▶ _REQUESTS_:
• 1. Copy the lines of the listing from the line containing "This screenshot has width=552, height=424." through the line containing "will click(x=171, y=43).", inclusive, word for word.
• 2. Continue the post about counting PDF pages from the point where it stops.

----- EXTRACTED TEXT

This is a continuation of my previous article on http://support.ongetc.com/?q=content/pdf-pages-counting-using-vb-script-0 where it used VB script to count pages in PDF files but it has some limitation. The limitation is it can't count PDF files that scan from a scanner with OCR. So I set out to look for a solution! There are many options out there:
. Free or paid utilities but they don't give me what I want whether it is too much or too little confusing!
. There are library or framework that you can download and compile into your code but yet it requires some dependency!
. I decide to convert my VB script version from the previous article into C# and it works very well!
Here is the complete source code of that utility!
Usage:
. CountPDFPages -h (get some help)
. CountPDFPages (count all PDF files on current folder)
. CountPDFPages fullPathToPDFFolder
It works really fast! It will produce a text file that contains a listing of all PDF files with the page count next to it then you can use it to import into Excel or something similar.
Enjoy!
#region CountPDFPages
//
// Authors: Chanh Ong
// Date: 4/27/2010
//
// THE SOFTWARE IS PROVIDED "AS IS", WITHOUT WARRANTY OF ANY KIND, EXPRESS OR
// IMPLIED, INCLUDING BUT NOT LIMITED TO THE WARRANTIES OF MERCHANTABILITY,
// FITNESS FOR A PARTICULAR PURPOSE AND NONINFRINGEMENT. IN NO EVENT SHALL
// THE AUTHORS OR COPYRIGHT HOLDERS BE LIABLE FOR ANY CLAIM, DAMAGES OR OTHER
// LIABILITY, WHETHER IN AN ACTION OF CONTRACT, TORT OR OTHERWISE, ARISING
// FROM, OUT OF OR IN CONNECTION WITH THE SOFTWARE OR THE USE OR OTHER
// DEALINGS IN THE SOFTWARE.
#endregion
using System;
using System.IO;
using System.Text;
using System.Text.RegularExpressions;
namespace CountPDFPages
{
class CountPDFPages
{
static string meName = "CountPDFPages";
static string meHelp = "[" + meName.ToUpper()+"_HELP]";
static void Main(string[] args)
{
string filePath = ".\\";
Console.WriteLine("\nBy: Chanh Ong\nUse /h to get Help\n");
if (args.Length > 0)
{
if (args[0].ToLower() == "/h" || args[0] == "/?") filePath = meHelp;
else filePath = args[0];
}
if (filePath == meHelp) showHelp();
else processPDFFiles(filePath);
}
public static void processPDFFiles(string filePath)

----------
----- RECORD EXCERPTS

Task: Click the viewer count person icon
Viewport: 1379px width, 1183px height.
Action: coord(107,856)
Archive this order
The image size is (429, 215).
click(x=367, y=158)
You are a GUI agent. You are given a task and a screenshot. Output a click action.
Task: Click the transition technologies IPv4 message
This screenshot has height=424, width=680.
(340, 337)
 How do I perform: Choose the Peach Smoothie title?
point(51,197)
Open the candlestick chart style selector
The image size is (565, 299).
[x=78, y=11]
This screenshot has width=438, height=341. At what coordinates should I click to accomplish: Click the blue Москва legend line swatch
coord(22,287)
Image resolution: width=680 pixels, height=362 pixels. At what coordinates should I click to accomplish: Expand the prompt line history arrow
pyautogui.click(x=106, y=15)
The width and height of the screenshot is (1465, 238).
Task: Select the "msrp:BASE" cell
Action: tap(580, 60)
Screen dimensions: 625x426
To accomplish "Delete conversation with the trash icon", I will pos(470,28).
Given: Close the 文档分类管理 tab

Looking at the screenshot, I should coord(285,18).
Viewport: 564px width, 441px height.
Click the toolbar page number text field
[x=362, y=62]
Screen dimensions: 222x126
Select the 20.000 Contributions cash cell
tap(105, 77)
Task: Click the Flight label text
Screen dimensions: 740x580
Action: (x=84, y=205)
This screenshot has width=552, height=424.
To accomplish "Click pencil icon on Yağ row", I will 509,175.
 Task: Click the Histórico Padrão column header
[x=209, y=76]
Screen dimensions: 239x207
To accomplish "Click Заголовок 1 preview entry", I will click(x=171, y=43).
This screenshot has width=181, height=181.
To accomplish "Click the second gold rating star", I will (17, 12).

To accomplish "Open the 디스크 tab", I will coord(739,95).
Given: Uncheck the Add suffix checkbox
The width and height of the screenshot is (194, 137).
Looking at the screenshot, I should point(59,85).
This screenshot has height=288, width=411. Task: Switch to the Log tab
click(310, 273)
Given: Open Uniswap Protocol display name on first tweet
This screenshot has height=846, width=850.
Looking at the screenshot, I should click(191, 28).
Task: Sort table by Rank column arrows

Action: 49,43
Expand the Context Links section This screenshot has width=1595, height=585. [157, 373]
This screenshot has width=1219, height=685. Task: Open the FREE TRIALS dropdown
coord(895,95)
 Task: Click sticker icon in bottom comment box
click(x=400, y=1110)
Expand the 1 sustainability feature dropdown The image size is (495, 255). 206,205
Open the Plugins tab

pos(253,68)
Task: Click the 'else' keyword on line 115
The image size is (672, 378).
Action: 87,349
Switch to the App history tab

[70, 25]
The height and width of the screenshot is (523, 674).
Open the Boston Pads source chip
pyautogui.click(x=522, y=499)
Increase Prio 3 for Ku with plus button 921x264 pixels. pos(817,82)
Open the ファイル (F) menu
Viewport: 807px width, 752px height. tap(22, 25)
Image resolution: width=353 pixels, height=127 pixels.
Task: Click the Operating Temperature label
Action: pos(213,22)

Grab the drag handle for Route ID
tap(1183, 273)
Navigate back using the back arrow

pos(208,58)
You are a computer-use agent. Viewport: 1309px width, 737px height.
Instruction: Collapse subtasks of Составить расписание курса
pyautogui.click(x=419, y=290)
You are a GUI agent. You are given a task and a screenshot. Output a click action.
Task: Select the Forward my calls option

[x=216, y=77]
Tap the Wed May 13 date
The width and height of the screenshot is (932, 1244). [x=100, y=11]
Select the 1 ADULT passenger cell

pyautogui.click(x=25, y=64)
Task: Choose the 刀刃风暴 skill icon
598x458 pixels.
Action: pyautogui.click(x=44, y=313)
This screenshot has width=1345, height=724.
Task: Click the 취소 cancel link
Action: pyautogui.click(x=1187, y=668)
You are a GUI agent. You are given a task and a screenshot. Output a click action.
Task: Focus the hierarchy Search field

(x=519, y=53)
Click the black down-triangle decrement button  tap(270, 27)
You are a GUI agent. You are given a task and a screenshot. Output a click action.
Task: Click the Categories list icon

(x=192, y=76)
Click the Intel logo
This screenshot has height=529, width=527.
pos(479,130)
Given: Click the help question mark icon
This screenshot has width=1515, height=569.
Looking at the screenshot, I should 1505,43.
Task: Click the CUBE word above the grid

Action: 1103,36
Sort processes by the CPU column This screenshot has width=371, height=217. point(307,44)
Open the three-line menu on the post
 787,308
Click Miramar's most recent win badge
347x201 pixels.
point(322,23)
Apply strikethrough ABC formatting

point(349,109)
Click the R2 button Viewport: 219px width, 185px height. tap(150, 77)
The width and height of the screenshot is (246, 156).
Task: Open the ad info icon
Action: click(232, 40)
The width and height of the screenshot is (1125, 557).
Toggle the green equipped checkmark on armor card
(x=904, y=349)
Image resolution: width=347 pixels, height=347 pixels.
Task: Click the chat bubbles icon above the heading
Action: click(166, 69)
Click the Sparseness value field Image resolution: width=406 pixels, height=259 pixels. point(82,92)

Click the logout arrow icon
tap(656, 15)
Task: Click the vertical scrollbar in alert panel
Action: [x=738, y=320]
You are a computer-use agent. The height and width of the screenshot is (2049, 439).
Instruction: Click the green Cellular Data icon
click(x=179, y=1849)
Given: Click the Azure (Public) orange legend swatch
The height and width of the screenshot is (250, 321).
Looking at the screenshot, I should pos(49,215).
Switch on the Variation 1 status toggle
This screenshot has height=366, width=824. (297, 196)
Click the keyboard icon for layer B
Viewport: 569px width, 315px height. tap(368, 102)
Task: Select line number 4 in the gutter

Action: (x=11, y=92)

----------

▶ _SET OF ANSWERS_:
• 1.
This screenshot has width=552, height=424.
To accomplish "Click pencil icon on Yağ row", I will 509,175.
 Task: Click the Histórico Padrão column header
[x=209, y=76]
Screen dimensions: 239x207
To accomplish "Click Заголовок 1 preview entry", I will click(x=171, y=43).

• 2.
{
int countFile = 0;
countFile = getFiles(filePath);
if (countFile == 0) Console.WriteLine("Nothing to do!");
System.Console.WriteLine("\nProcessed " + countFile + " files");
}
public static int getFiles(string sfolder)
{
string fullFilePath, sb, pages, sPath = "";
int countFile = 0;
try
{
// Make a reference to a directory.
DirectoryInfo Dinfo = new DirectoryInfo(sfolder);
// Get a reference to each file in that directory.
FileInfo[] fileInfoArray = Dinfo.GetFiles();
if (sfolder != null) sPath = Path.GetFullPath(sfolder);
if (sPath.Substring(sPath.Length - 1) != "\\") sPath = sPath + "\\";
try
{
using (StreamWriter outFile = new StreamWriter(sPath + @"pagecount.txt"))
{
foreach (FileInfo oneFileInfo in fileInfoArray)
{
if (oneFileInfo.Extension.ToLower() == ".pdf")
{
countFile++;
fullFilePath = sPath + oneFileInfo.Name;
pages = getNoOfPDFPages(fullFilePath).ToString();
sb = oneFileInfo.Name + "," + pages;
outFile.WriteLine(sb.ToString());
System.Console.WriteLine("This \"" + fullFilePath + "\" file has " + pages + " pages");
}
}
}
}
catch (System.SystemException e)
{
Console.WriteLine("\n" + e.Message + "\n");
}
}
catch (System.IO.DirectoryNotFoundException e)
{
Console.WriteLine("\n" + e.Message + "\n");
}
return countFile;
}
public static int getNoOfPDFPages(string fileName)
{
if (File.Exists(fileName) == false) return 0;
int result = 0;
FileStream fs = new FileStream(fileName, FileMode.Open, FileAccess.Read);
StreamReader r = new StreamReader(fs);
string pdfText = r.ReadToEnd();
System.Text.RegularExpressions.Regex regx = new Regex(@"/Type\s*/Page[^s]");
System.Text.RegularExpressions.MatchCollection matches = regx.Matches(pdfText);
result = matches.Count;
return result;
}
public static void showHelp()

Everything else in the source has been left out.